Give the lines of the data below as a JSON list of strings, one string per line and with blank lines omitted. Begin at the line that contains "is (642, 390)." and stop after the line that contains "pos(82,227)".
--- BEGIN ROWS ---
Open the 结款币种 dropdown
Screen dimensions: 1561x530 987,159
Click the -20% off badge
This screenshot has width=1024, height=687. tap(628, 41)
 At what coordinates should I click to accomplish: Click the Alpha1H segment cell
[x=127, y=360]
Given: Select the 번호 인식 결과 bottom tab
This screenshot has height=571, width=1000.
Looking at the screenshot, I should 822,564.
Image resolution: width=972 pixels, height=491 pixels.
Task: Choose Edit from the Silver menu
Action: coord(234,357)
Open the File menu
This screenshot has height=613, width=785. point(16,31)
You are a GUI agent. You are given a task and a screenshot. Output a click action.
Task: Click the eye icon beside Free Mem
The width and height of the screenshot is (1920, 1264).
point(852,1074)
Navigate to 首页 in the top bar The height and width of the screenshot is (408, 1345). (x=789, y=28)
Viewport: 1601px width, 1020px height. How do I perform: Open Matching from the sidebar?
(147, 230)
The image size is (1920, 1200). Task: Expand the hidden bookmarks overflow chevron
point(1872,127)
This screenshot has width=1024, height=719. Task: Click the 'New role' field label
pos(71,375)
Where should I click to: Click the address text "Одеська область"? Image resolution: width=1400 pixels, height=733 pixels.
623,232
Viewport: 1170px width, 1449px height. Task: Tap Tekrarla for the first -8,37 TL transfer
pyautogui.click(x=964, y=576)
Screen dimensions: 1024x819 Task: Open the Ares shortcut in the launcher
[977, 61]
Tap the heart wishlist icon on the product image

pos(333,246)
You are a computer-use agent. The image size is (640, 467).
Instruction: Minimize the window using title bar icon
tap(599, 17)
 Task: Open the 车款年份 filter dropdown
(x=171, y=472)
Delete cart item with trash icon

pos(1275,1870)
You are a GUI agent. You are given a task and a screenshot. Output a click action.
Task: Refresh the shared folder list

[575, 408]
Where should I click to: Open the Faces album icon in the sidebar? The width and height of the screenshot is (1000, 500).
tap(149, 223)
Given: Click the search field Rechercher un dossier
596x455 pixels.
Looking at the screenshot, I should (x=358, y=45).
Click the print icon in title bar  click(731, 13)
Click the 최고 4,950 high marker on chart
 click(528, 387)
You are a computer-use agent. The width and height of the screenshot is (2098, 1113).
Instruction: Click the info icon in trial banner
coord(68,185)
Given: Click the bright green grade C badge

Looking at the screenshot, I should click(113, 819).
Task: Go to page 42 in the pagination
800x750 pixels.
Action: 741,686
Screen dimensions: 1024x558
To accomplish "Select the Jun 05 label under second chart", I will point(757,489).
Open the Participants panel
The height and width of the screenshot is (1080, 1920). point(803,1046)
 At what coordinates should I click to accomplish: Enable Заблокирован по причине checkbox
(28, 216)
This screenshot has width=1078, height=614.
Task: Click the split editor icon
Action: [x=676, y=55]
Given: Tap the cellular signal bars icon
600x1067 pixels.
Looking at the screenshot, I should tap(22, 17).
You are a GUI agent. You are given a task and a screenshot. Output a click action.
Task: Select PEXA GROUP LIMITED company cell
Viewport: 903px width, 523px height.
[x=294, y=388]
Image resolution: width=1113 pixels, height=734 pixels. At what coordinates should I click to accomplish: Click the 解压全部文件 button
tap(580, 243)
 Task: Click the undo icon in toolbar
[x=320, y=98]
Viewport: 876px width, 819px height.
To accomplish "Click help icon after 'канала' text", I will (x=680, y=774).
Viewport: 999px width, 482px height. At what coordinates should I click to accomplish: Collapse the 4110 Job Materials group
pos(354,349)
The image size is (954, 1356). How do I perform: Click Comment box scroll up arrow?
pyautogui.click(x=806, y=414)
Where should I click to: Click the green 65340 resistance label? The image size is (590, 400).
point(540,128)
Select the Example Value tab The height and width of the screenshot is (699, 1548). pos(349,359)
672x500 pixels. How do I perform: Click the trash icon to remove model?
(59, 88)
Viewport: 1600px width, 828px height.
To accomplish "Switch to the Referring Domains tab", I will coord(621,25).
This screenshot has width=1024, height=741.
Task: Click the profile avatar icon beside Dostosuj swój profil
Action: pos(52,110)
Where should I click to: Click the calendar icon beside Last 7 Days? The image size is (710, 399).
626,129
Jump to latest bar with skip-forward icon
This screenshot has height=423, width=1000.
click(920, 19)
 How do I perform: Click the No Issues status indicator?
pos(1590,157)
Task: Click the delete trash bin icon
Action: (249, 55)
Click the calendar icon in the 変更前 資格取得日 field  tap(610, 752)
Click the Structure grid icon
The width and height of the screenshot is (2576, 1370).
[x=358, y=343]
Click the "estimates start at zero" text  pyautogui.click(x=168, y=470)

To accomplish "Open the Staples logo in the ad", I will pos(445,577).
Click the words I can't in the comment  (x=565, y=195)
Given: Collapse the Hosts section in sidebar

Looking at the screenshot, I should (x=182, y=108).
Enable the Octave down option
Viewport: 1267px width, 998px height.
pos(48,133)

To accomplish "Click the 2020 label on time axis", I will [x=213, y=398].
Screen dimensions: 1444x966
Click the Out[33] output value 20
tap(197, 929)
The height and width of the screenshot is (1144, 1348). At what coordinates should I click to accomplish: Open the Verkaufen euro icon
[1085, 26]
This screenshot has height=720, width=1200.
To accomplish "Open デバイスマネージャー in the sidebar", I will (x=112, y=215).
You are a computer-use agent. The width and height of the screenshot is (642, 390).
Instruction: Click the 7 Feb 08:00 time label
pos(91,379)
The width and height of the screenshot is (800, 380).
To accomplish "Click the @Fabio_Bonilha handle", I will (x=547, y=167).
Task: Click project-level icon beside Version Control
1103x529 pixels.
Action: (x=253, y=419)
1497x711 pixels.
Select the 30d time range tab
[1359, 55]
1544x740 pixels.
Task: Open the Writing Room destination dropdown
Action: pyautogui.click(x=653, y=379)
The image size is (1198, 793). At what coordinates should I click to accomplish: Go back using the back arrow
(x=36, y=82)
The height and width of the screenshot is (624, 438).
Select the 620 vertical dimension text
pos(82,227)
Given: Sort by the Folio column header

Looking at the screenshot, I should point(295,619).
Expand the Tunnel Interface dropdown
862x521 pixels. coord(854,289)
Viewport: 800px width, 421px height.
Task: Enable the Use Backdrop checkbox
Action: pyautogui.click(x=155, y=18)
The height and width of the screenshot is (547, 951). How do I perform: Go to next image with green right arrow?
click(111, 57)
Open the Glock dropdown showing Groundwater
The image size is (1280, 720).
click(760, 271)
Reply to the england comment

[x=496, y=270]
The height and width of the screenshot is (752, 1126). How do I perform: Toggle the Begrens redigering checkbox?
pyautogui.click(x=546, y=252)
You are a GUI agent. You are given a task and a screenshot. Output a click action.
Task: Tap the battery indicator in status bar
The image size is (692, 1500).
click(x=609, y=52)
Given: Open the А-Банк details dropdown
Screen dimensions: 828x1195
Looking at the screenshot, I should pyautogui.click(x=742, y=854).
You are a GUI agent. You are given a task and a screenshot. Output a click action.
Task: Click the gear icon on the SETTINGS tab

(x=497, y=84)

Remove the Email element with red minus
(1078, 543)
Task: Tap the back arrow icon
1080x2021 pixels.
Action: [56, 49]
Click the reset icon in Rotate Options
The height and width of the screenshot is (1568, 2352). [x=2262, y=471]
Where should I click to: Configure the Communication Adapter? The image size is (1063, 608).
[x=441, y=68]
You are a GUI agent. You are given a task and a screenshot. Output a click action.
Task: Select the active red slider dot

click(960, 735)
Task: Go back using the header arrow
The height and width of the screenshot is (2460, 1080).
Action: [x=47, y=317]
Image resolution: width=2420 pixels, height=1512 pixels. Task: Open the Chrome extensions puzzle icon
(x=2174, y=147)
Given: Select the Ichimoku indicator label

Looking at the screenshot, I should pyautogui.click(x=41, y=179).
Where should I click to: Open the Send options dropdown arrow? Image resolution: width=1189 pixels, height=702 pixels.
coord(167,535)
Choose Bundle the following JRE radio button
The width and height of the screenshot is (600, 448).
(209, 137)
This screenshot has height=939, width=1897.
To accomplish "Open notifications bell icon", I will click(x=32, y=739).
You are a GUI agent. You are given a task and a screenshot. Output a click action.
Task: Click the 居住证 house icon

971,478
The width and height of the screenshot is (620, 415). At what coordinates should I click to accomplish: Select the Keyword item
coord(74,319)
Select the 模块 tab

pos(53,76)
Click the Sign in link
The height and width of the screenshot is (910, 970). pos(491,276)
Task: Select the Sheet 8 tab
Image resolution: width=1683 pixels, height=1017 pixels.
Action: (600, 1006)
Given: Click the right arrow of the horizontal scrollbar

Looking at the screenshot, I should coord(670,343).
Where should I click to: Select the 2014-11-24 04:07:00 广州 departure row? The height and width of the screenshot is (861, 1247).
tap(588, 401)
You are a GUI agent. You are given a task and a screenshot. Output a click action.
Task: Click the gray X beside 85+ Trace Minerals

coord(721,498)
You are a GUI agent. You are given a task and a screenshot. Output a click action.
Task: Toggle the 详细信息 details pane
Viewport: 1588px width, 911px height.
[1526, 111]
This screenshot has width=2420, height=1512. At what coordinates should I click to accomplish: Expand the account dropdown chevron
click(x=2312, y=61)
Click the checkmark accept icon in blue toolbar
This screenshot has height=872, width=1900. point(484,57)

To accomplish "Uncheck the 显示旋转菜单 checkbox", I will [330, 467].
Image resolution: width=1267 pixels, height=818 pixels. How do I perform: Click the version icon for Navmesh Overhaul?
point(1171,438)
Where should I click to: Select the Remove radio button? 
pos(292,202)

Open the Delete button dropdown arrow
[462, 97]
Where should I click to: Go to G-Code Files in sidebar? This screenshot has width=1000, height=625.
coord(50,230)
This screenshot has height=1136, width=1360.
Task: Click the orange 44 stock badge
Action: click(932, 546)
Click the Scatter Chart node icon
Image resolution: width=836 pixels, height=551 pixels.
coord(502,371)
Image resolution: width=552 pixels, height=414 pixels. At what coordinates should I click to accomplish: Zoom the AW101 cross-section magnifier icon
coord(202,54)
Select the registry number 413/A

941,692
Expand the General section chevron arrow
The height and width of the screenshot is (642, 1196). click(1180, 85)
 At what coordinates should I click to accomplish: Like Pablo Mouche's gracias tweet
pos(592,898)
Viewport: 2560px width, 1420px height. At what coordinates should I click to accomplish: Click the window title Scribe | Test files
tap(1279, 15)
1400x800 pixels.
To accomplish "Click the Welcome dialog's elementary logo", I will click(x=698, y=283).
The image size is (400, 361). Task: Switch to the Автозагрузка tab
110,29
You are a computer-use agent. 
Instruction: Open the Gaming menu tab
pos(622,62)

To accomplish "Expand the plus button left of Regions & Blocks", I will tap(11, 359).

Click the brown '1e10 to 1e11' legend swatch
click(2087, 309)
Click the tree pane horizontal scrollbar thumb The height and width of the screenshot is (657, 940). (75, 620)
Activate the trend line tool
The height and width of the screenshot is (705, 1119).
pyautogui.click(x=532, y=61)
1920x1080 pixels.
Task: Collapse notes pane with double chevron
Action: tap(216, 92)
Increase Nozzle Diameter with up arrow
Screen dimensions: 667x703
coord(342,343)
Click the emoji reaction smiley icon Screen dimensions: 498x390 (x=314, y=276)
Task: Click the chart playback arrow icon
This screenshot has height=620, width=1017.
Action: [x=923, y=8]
--- END ROWS ---
- _EXPECTED ANSWER_:
[
  "You are a computer-use agent. The width and height of the screenshot is (642, 390).",
  "Instruction: Click the 7 Feb 08:00 time label",
  "pos(91,379)",
  "The width and height of the screenshot is (800, 380).",
  "To accomplish \"Click the @Fabio_Bonilha handle\", I will (x=547, y=167).",
  "Task: Click project-level icon beside Version Control",
  "1103x529 pixels.",
  "Action: (x=253, y=419)",
  "1497x711 pixels.",
  "Select the 30d time range tab",
  "[1359, 55]",
  "1544x740 pixels.",
  "Task: Open the Writing Room destination dropdown",
  "Action: pyautogui.click(x=653, y=379)",
  "The image size is (1198, 793). At what coordinates should I click to accomplish: Go back using the back arrow",
  "(x=36, y=82)",
  "The height and width of the screenshot is (624, 438).",
  "Select the 620 vertical dimension text",
  "pos(82,227)"
]